[DATA SHOWN — start]

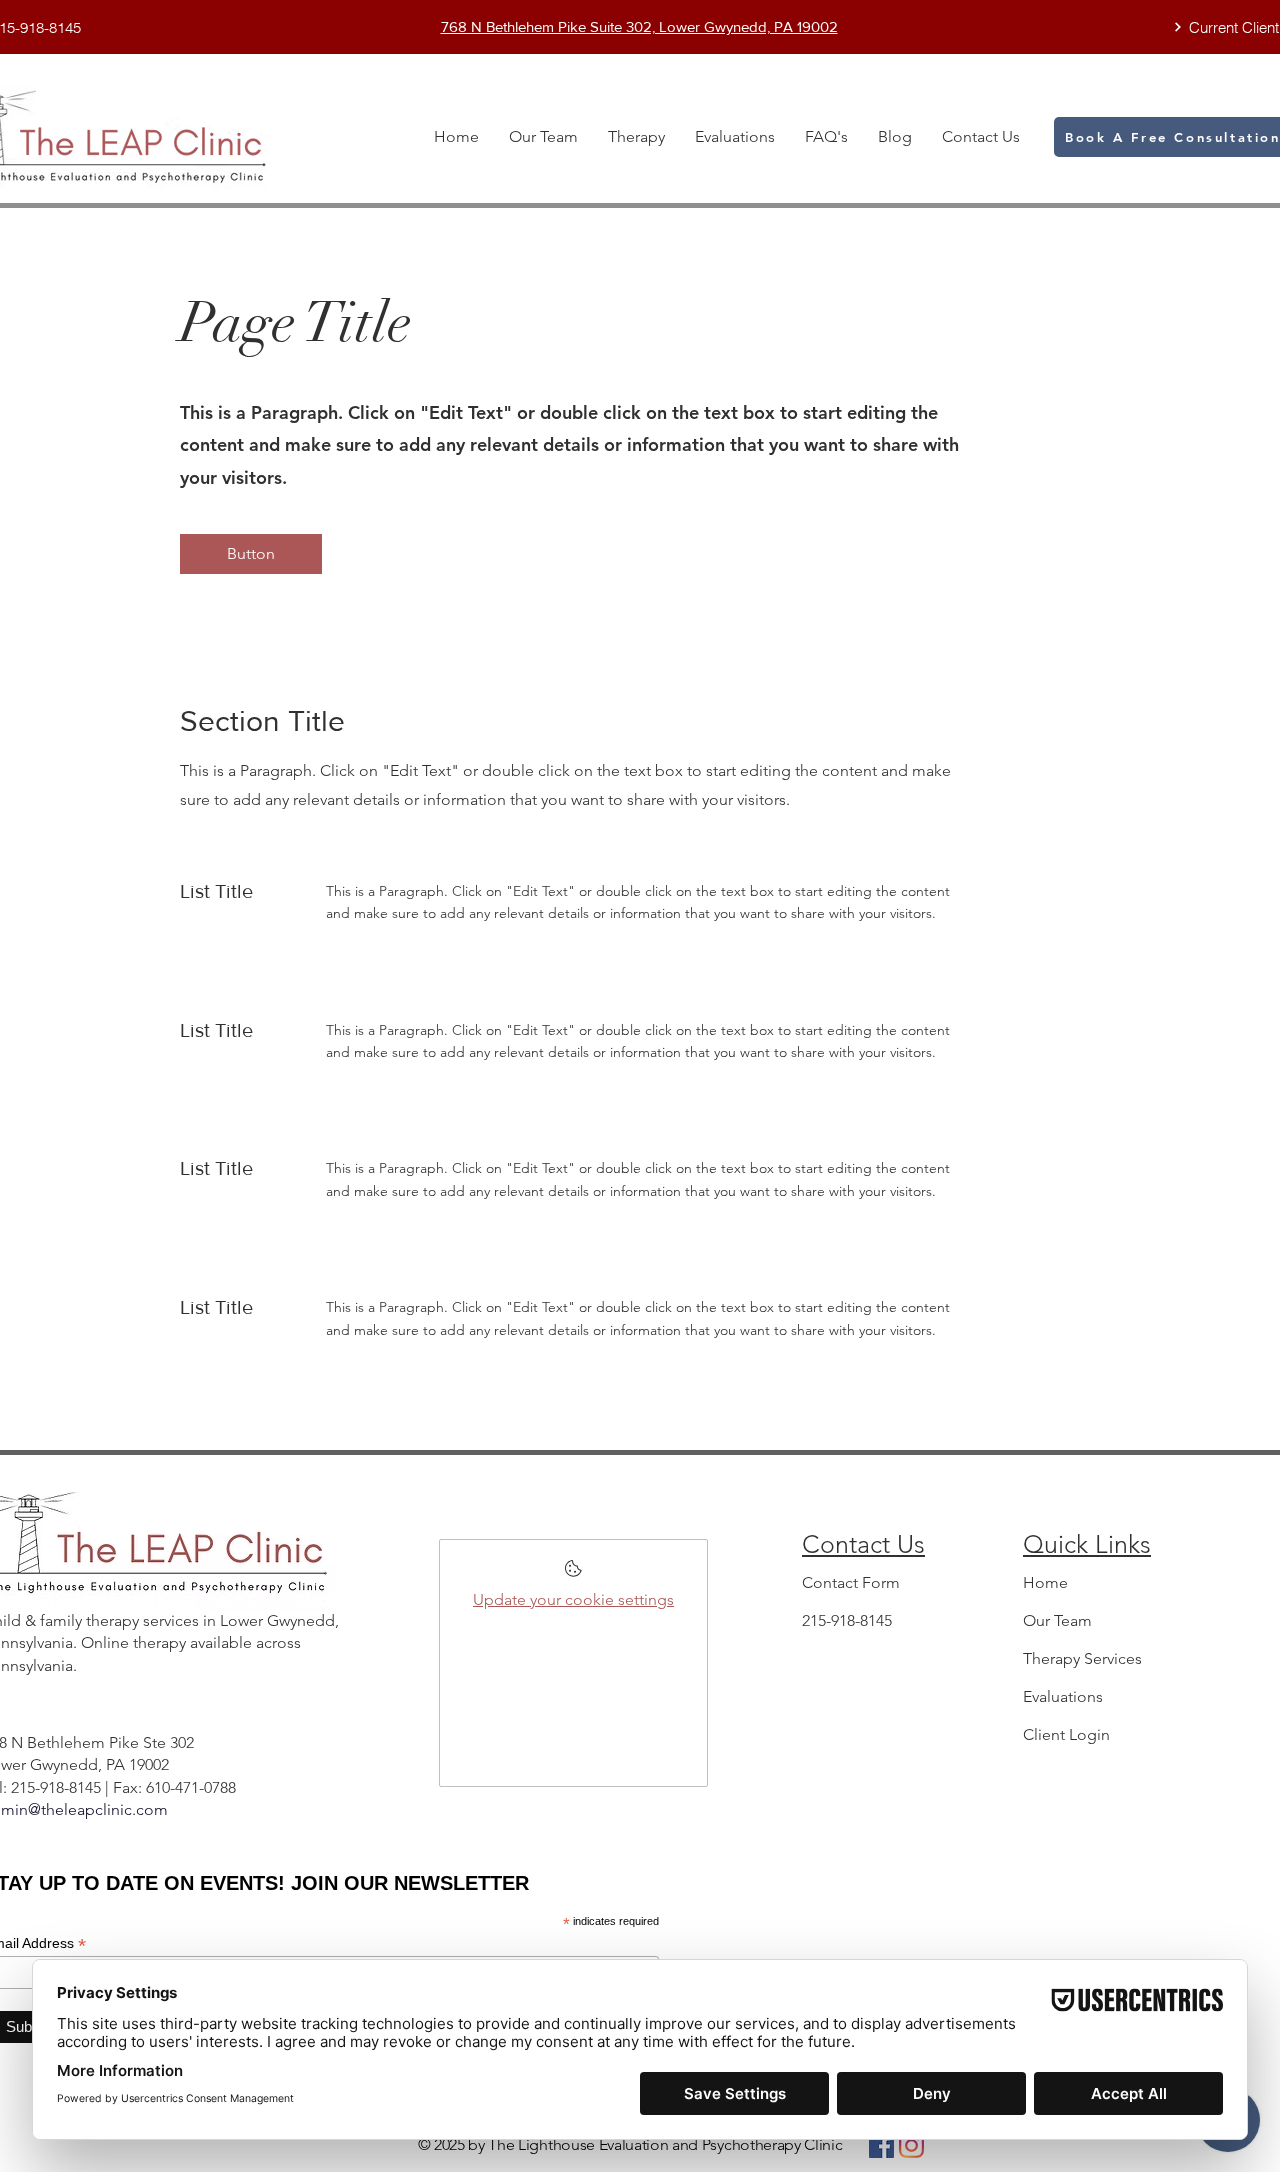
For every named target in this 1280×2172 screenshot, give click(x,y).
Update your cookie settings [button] (573, 1599)
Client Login (1066, 1734)
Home (1045, 1582)
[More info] (573, 1574)
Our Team (1057, 1620)
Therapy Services (1082, 1658)
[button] (251, 554)
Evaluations (1063, 1696)
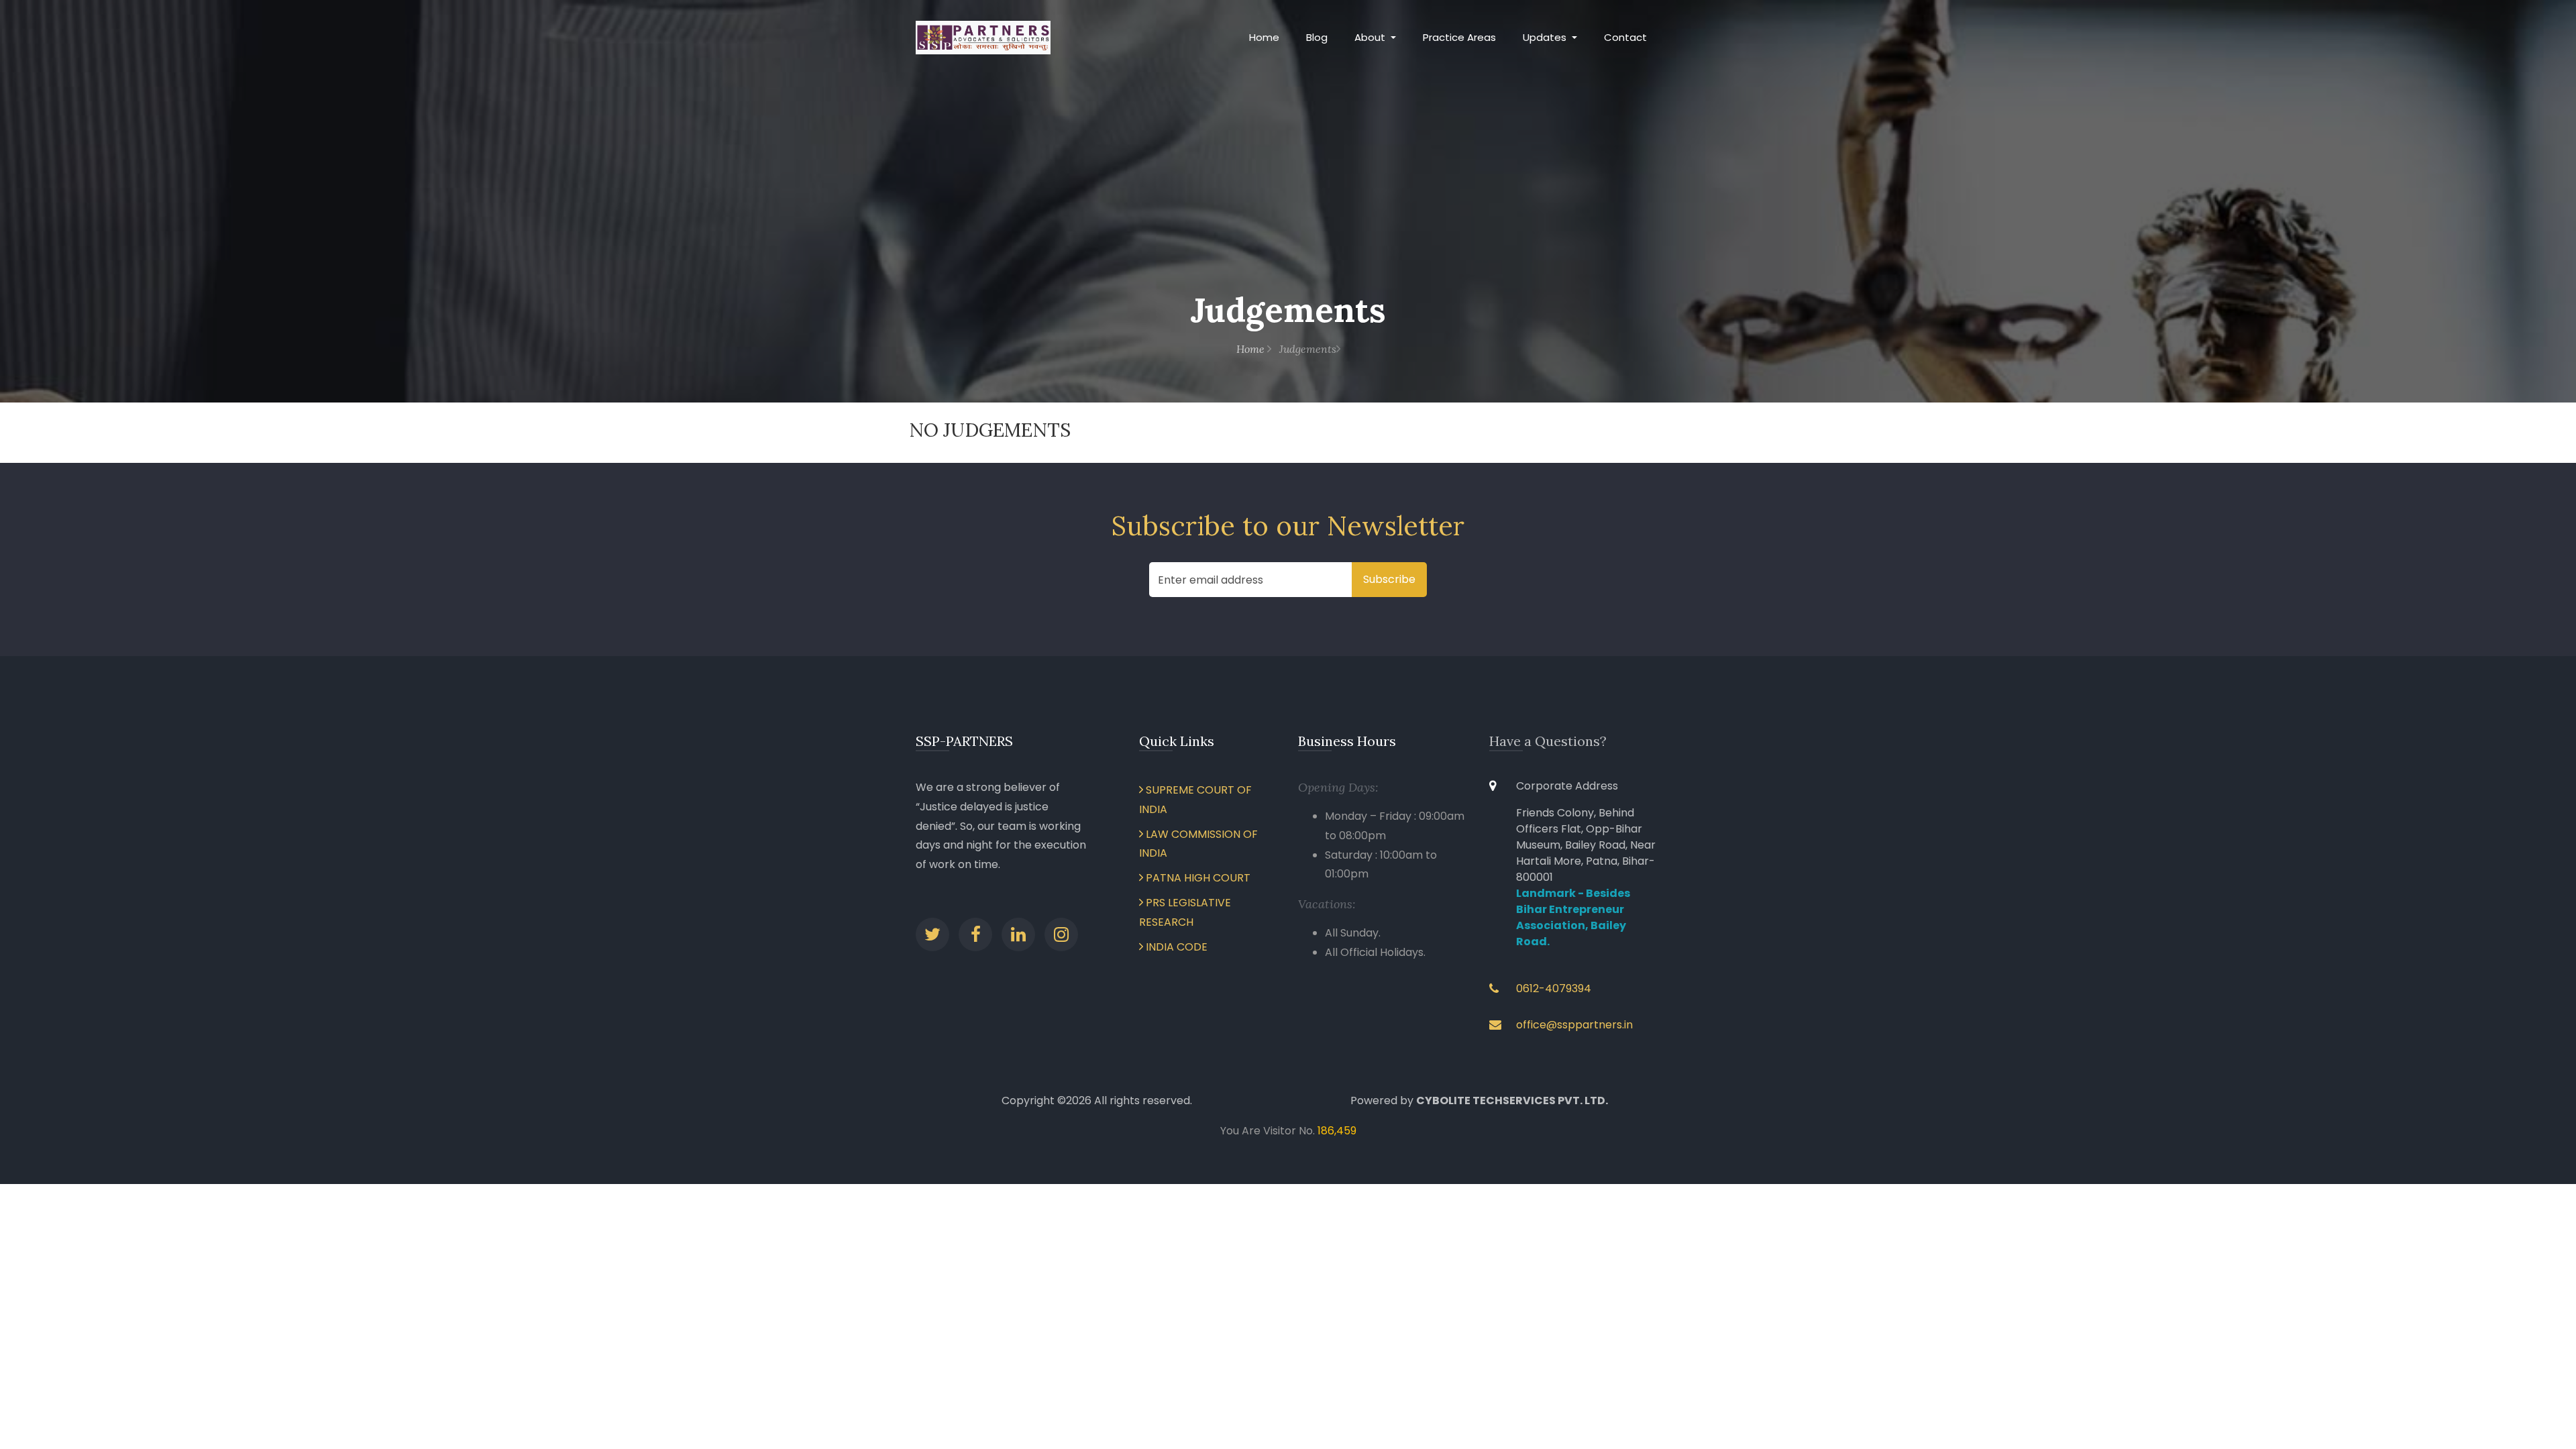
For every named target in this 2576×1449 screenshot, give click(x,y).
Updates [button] (1546, 37)
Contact (1625, 37)
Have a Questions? (1548, 741)
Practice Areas (1459, 37)
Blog (1317, 37)
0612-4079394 (1553, 988)
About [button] (1371, 37)
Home (1264, 37)
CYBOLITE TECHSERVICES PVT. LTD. (1512, 1100)
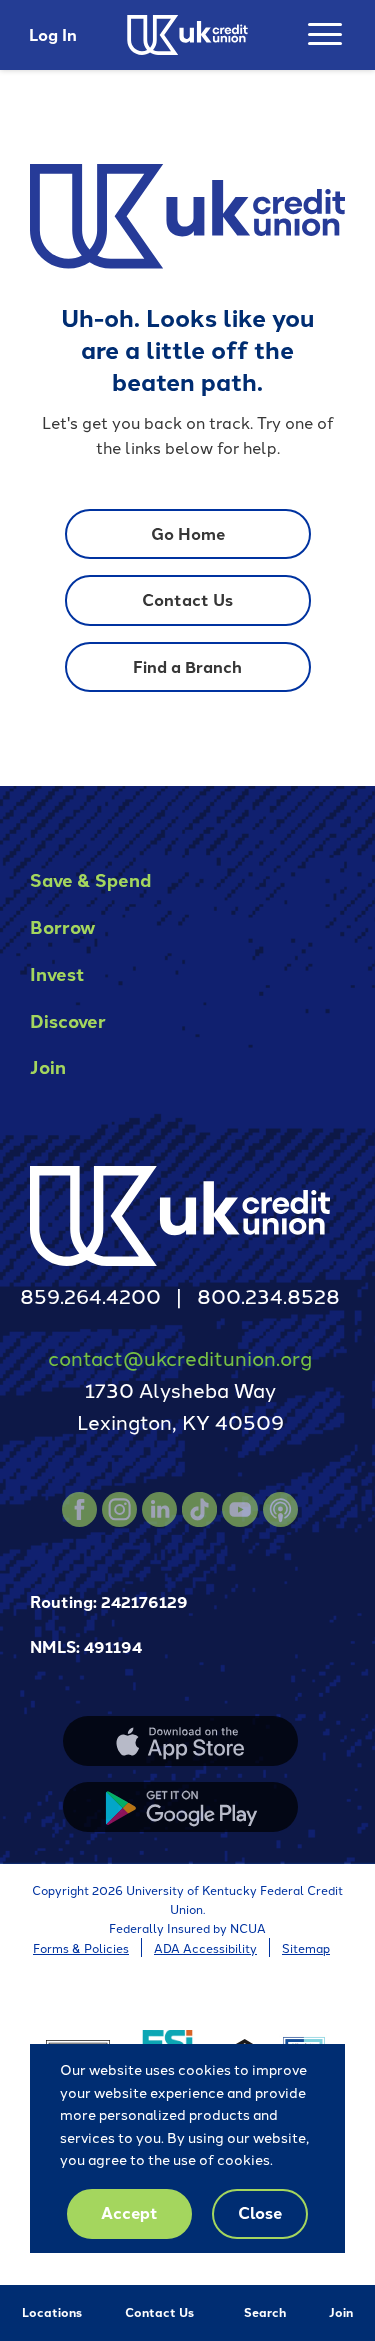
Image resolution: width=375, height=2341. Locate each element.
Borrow (62, 926)
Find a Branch (187, 666)
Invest (57, 973)
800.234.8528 (268, 1295)
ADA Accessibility (205, 1947)
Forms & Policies (81, 1947)
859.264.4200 (90, 1295)
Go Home (188, 533)
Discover (68, 1020)
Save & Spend (90, 879)
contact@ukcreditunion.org (180, 1357)
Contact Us (159, 2312)
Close (260, 2212)
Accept (129, 2212)
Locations (52, 2312)
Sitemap (306, 1947)
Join (341, 2312)
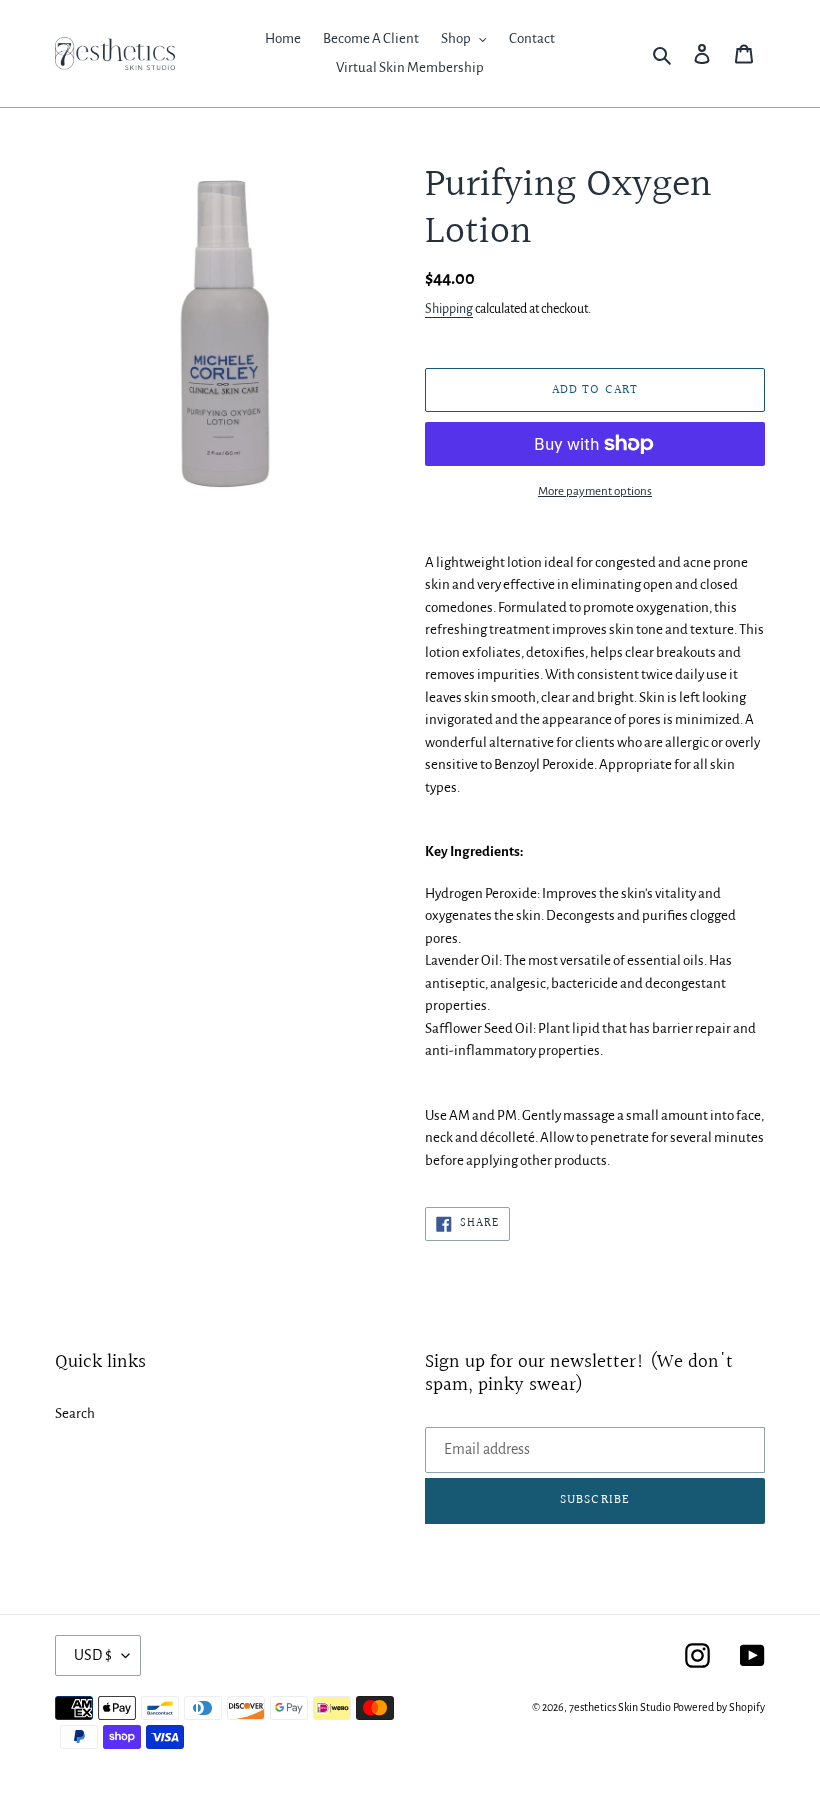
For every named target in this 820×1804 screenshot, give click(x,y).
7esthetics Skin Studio (620, 1707)
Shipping (449, 309)
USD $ (93, 1655)
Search (75, 1413)
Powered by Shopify (719, 1707)
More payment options (595, 491)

[DATA SHOWN — finish]

» **EXERCISE OBJECTIVE**
Restate the data above word for word, so that the only difference is the missing pictures.

» **ANSWER BELOW**
For every named target in this 1280×2172 screenshot, give click(x,y).
Update your cookie settings [button] (573, 1599)
Client Login (1066, 1734)
Home (1045, 1582)
[More info] (573, 1574)
Our Team (1057, 1620)
Therapy Services (1082, 1658)
[button] (251, 554)
Evaluations (1063, 1696)
For every named target in this 2576×1449 screenshot, give click(x,y).
Updates [button] (1546, 37)
Contact (1625, 37)
Have a Questions? (1548, 741)
Practice Areas (1459, 37)
Blog (1317, 37)
0612-4079394 (1553, 988)
About [button] (1371, 37)
Home (1264, 37)
CYBOLITE TECHSERVICES PVT. LTD. (1512, 1100)
Image resolution: width=375, height=2341. Locate each element.
Borrow (62, 926)
Find a Branch (187, 666)
Invest (57, 973)
800.234.8528 (268, 1295)
ADA Accessibility (205, 1947)
Forms & Policies (81, 1947)
859.264.4200 (90, 1295)
Go Home (188, 533)
Discover (68, 1020)
Save & Spend (90, 879)
contact@ukcreditunion.org (180, 1357)
Contact Us (159, 2312)
Close (260, 2212)
Accept (129, 2212)
Locations (52, 2312)
Sitemap (306, 1947)
Join (341, 2312)
For every named target in this 820×1804 screenshot, give click(x,y).
7esthetics Skin Studio (620, 1707)
Shipping (449, 309)
USD $ (93, 1655)
Search (75, 1413)
Powered by Shopify (719, 1707)
More payment options (595, 491)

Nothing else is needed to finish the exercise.